On Thu, 4 Jun 2026 23:57:18 +0000
<pravin.bathija@dell.com> wrote:

> From: Pravin M Bathija <pravin.bathija@dell.com>
> 
> This is version v15 of the patchset and it incorporates the
> recommendations made by Maxime Coquelin.
> 
> Patch 4/5
> - Changed VHOST_USER_REM_MEM_REG handler declaration from
>   accepts_fd=true to accepts_fd=false, as the remove request does not
>   expect FDs in ancillary data.
> - Removed all close_msg_fds(ctx) calls from vhost_user_rem_mem_reg(), no
>   longer needed since the handler is declared as not accepting FDs.
> - Removed validate_msg_fds(dev, ctx, 0) check from
>   vhost_user_rem_mem_reg(), as FD validation is now handled generically
>   by the framework. 
> - Added targeted IOTLB cache invalidation in vhost_user_rem_mem_reg()
>   using vhost_user_iotlb_cache_remove() for the removed region's GPA
>   range, instead of the nuclear iotlb_flush_all() used by set_mem_table.
> 
> This implementation has been extensively tested by doing Read/Write I/O
> from multiple instances of fio + libblkio (front-end) talking to
> spdk/dpdk (back-end) based drives.
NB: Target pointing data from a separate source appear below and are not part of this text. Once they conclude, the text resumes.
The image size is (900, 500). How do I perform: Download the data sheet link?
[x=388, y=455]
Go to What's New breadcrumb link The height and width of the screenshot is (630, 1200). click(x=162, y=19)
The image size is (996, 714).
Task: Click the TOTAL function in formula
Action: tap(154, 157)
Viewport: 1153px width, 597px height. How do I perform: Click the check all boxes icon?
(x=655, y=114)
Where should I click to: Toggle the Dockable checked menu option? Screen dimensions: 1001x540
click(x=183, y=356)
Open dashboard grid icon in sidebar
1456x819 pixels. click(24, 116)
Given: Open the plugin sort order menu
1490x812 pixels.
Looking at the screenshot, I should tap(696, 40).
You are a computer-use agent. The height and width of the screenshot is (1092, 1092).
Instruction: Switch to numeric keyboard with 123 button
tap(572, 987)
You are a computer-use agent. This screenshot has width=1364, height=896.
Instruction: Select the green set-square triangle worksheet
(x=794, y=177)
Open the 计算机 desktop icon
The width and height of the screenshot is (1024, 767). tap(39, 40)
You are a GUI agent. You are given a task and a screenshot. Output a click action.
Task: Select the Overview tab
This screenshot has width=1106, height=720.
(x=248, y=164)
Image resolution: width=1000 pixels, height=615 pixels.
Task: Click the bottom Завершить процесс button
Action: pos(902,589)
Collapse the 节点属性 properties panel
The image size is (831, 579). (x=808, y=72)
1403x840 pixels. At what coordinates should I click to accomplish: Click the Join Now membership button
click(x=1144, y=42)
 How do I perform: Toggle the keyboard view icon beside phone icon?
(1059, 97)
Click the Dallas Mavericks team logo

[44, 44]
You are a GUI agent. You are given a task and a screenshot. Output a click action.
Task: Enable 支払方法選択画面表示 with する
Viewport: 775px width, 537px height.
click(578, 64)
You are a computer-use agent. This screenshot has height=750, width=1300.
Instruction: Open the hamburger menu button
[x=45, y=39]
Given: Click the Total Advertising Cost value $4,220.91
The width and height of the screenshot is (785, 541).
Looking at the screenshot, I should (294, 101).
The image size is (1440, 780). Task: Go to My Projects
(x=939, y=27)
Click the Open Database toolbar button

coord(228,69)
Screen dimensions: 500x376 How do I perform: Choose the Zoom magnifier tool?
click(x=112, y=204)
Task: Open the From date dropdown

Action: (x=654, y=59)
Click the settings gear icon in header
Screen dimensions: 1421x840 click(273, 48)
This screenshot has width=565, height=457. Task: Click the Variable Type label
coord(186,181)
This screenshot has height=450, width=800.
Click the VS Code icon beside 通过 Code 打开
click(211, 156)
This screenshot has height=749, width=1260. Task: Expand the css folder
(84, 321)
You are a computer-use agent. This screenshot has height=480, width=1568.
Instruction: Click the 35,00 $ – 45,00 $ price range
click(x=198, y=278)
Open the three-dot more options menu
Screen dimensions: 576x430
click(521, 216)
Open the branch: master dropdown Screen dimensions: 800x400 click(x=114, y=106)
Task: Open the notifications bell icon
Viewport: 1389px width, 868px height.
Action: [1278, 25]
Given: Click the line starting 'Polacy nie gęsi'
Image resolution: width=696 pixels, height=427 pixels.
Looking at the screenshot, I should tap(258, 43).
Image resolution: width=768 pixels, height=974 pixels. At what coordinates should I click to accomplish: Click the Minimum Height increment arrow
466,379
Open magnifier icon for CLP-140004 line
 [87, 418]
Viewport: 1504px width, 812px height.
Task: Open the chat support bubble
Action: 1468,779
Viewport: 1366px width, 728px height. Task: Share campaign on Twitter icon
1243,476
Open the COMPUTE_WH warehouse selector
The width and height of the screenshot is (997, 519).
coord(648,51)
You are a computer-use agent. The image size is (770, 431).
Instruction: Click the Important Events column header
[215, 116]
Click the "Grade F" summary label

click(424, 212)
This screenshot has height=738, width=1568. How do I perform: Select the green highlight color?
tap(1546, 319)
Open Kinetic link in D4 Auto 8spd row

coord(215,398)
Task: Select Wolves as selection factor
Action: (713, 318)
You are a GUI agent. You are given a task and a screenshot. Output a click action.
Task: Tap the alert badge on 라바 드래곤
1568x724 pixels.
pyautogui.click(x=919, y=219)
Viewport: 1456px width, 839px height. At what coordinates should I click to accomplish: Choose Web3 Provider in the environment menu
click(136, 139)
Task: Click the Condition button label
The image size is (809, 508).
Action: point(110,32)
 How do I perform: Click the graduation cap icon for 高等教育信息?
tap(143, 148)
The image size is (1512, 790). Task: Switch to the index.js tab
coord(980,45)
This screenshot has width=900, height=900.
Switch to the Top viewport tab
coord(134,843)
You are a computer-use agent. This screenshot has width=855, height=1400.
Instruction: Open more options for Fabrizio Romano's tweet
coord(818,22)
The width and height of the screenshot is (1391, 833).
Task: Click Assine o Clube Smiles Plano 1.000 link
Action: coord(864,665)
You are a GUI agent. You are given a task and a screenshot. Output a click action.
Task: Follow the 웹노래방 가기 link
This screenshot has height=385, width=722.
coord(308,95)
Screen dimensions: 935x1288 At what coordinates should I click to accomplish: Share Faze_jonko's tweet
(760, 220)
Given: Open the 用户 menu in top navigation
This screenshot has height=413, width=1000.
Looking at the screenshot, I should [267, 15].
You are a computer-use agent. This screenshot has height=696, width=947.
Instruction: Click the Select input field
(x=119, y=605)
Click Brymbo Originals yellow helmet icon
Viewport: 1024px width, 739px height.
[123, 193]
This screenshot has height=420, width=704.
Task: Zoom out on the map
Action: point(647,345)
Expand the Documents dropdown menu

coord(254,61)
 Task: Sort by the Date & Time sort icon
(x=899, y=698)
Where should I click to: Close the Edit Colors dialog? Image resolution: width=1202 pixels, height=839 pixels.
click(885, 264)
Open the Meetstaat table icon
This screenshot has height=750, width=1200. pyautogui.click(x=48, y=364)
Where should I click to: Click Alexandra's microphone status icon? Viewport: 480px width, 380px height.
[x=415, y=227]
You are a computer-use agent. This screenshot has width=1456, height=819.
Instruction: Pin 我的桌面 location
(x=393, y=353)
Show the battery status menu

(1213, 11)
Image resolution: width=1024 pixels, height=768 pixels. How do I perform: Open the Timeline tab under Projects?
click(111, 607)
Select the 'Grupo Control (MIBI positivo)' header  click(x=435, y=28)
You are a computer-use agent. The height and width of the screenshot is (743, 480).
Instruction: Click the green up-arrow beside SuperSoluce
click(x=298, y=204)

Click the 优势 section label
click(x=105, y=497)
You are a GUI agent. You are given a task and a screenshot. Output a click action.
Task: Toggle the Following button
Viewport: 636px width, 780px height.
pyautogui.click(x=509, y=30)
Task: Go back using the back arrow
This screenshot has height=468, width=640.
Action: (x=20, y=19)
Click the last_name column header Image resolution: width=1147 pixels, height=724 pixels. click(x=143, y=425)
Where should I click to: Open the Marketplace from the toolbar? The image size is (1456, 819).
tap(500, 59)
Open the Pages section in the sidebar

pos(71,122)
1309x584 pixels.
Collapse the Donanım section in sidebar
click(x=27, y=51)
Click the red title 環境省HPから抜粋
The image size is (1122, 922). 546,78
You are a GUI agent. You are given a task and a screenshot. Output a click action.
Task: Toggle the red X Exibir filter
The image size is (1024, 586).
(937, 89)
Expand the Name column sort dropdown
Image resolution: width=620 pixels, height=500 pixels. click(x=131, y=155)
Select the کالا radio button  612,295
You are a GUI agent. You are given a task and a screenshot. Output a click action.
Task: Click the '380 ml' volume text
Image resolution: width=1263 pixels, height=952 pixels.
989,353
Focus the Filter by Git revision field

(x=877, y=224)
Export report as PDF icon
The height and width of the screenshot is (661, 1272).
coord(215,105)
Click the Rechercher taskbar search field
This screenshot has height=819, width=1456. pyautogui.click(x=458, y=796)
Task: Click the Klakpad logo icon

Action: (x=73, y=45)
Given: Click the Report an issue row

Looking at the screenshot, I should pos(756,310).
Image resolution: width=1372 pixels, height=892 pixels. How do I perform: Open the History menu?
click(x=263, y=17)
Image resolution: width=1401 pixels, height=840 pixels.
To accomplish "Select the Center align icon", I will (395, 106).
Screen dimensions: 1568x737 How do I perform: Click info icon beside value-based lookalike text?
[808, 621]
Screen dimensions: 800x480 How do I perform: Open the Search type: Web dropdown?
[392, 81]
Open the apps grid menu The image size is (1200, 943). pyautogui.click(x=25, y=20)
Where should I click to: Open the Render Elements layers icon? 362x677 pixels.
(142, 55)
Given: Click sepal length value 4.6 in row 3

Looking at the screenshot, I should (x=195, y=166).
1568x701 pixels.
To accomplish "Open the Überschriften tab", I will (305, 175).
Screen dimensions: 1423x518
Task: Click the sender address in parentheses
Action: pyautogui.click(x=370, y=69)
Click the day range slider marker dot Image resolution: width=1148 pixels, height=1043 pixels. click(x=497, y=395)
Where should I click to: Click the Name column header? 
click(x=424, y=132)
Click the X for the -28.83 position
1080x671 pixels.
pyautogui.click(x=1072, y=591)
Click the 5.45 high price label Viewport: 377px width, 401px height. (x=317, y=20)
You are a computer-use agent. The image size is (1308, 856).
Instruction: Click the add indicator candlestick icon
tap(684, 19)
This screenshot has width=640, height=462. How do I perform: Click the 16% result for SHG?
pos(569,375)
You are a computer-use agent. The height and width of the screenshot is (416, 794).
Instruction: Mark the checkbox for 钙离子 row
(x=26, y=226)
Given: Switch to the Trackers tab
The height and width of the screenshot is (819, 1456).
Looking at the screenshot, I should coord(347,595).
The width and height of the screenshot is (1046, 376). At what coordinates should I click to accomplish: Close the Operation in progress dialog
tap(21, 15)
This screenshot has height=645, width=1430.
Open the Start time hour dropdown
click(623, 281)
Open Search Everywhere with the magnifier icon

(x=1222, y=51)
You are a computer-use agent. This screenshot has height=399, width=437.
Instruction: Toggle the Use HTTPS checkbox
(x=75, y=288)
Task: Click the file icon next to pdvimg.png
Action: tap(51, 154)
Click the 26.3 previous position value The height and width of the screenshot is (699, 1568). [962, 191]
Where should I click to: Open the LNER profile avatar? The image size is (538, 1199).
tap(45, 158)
Tested with qemu front-end talking to
> dpdk testpmd (back-end) performing add/removal of memory regions. Also
> tested post-copy live migration after doing add_memory_region.
> 
> Version Log:
> Version v15 (Current version): Incorporate code review suggestions from
> Maxime Coquelin as described above.
> 
> Version v14: Incorporate code review suggestions from Stephen Hemminger
> and Fengcheng Wen.
> Changes from Fengcheng Wen review:
> Patch 3/5
> - Moved free_all_mem_regions() call sites in vhost_user_set_mem_table()
>   from patch 4/5 to patch 3/5 so each commit compiles independently
> Patch 4/5
> - Renamed _dev_invalidate_vrings() to vhost_user_invalidate_vrings() to
>   follow vhost naming convention
> -  Added comment explaining *pdev propagation through
>    translate_ring_addresses / numa_realloc()
> - Reordered local variables in vhost_user_add_mem_reg() and
>   vhost_user_rem_mem_reg() by descending line length
> - Shortened overlap check variable names (current_region_guest_start/end
>   --> cur_start/end, proposed_region_guest_start/end -> new_start/end)  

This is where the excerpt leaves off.